## GIVEN PROBLEM
Output the text of every entry below word for word, omitting the images.

## GIVEN RECORDS
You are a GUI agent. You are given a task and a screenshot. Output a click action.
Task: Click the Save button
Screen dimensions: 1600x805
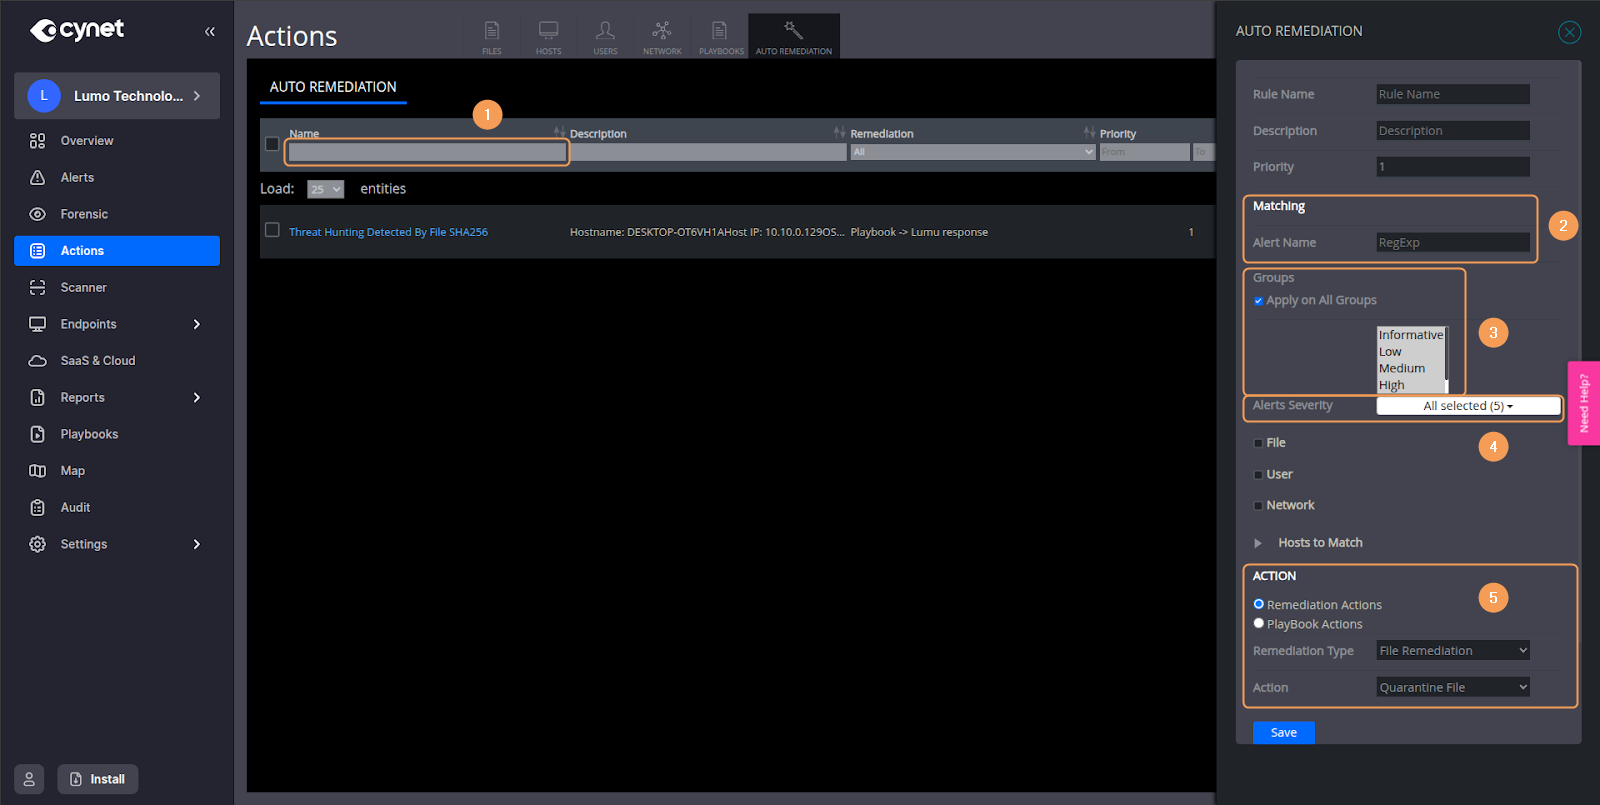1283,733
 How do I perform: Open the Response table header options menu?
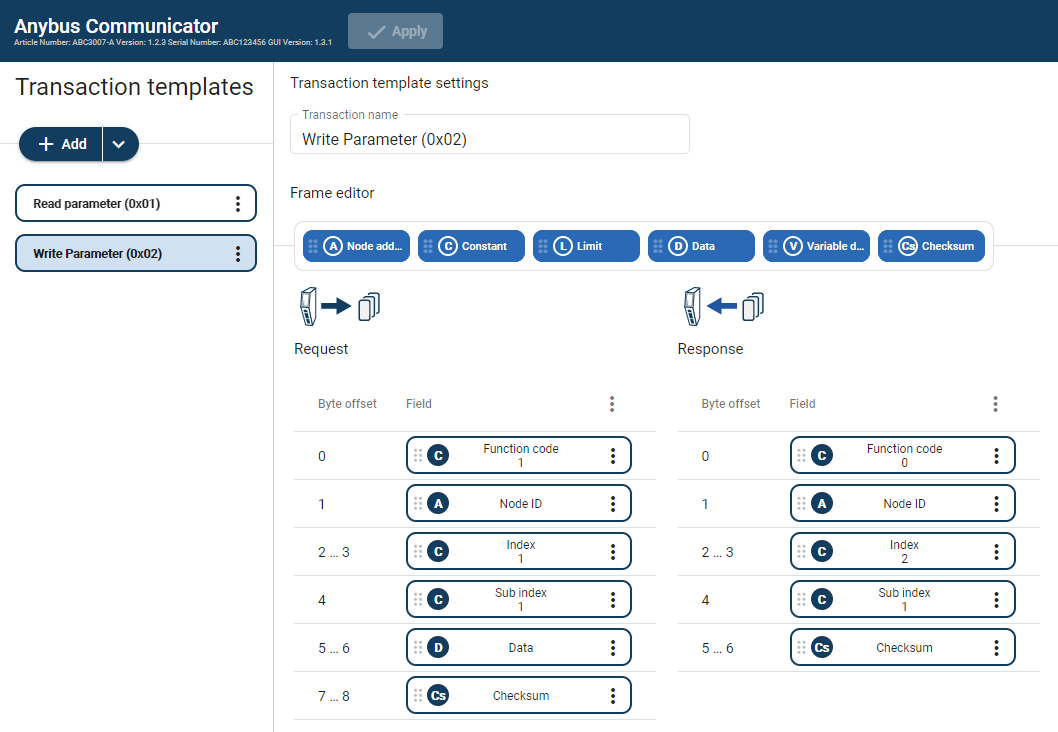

## WORKED SOLUTION
You are a GUI agent. You are given a task and a screenshot. Output a click action.
Task: Click the Save button
Screen dimensions: 1600x805
1283,733
 How do I perform: Open the Response table header options menu?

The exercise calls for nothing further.